Second, spend this time to learn how to handle verbal abuse without breaking down. Because even if you get a better job, you will occasionally come across some bullies (partners, clients, judges, opposing counsel). The yelling is effective because the recipient often gets overwhelmed and 1) shuts down or 2) sees red and can’t think. If you can become immune it’s as close to a superpower as there is in this profession.
Absolutely not the norm. If I got yelled at or belittled I would immediately quit, I work too hard for someone to treat me like that. I have 3 partners and none of them have ever yelled at or belittled me. In fact it is the opposite, they encourage, mentor and hand out praise, often. If I have messed up in the past, I’m sure they might talk amongst themselves and maybe are slightly annoyed but I have never gotten the brunt of anything like that.
This is not normal or OK. It is unprofessional and unproductive. You do not have to put up with it.
As an associate, are you going to mess up? Yes. Are partners going to get annoyed with it? Yes. Are they going to let you hear about it (maybe even with a raised voice sometimes)? Of course. And they should, so that you don’t do it again and you learn from the experience. The hope is that someday you become as good as them, so you can kick ass for the firm and make them more money.
But what you are describing is not that kind of work environment. Belittling and demeaning associates is not a productive approach to training. It undermines confidence and stunts growth. Not a constructive approach.
I would do as others have suggested: move groups or switch firms. Heck, if there are some senior associates in your same situation, maybe a group of you should leave and start your own shop. Get revenge by surpassing these jerks or kicking their asses head-to-head.
10000% not the norm. This is how I feel. As an associate, you have to “eat it a little,” what that means to me is sometimes (on MINOR things) you might take the blame for something that wasn’t your fault, or take a position (that’s not frivolous) but that you might not agree with your boss on. That absolutely does not make verbal abuse permissible.
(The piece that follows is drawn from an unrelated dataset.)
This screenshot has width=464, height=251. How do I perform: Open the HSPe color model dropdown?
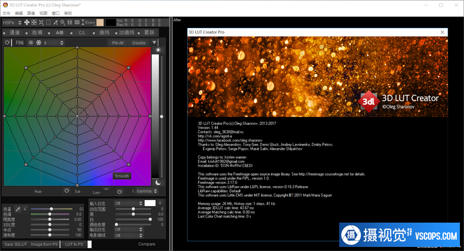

Definitely not the norm anywhere I’ve worked and I only know one lawyer who experienced this and took a pay cut to leave bc that is toxic! You shouldn’t have to deal with that at all
So I work in a relatively “nice” area of the country and I’ve experienced this at 3 out of the 5 firms I’ve worked at. One of those firms just had one off bad partners here and there, but the other 2 it was more pervasive.
Even if you can attach yourself to a good partner leaving is the best option because at some point down the road you’re going to need associate help, and those associates are going to jump ship bc of your asshole partners.
Is this Cadwalder? I heard there was a partner there that threw staplers at associates
As to the comment from Attorney, the biggest bullies are often the female attorneys. They just do it in a more passive-agressive, or I'm going to minipulate your words in real time and trap you in some shit, type of way.
The paralegals and other support staff share the same experiences as the associates.
Currently my norm.
I’m trying to get lawsuit against a firm for this and other things that happened but I already got
Turned down on my case. It’s crazy how this may seem to be normal because it’s not
Have you considered doing better work?
Going to through the same thing. Hang in there. I know the market is horrible but just hang on!
This is not normal but also not illegal. I’ve always worked with respectful bosses and you can find ones too. I will caveat this by saying I’ve never worked in big law and it might be harder to get away from that because when you’re paid that much the clients and partners both think they can treat you however they want.
Had a similar experience at a previous job. Would recommend taking it to HR, and would make a paper trail with HR, whoever your boss reports to, and any managing partner/shareholder in an email. Once there’s an email back regarding it, print copies and save.
I’m at a BL firm with a sweatshop reputation and I have not been yelled at. It’s definitely NOT normal.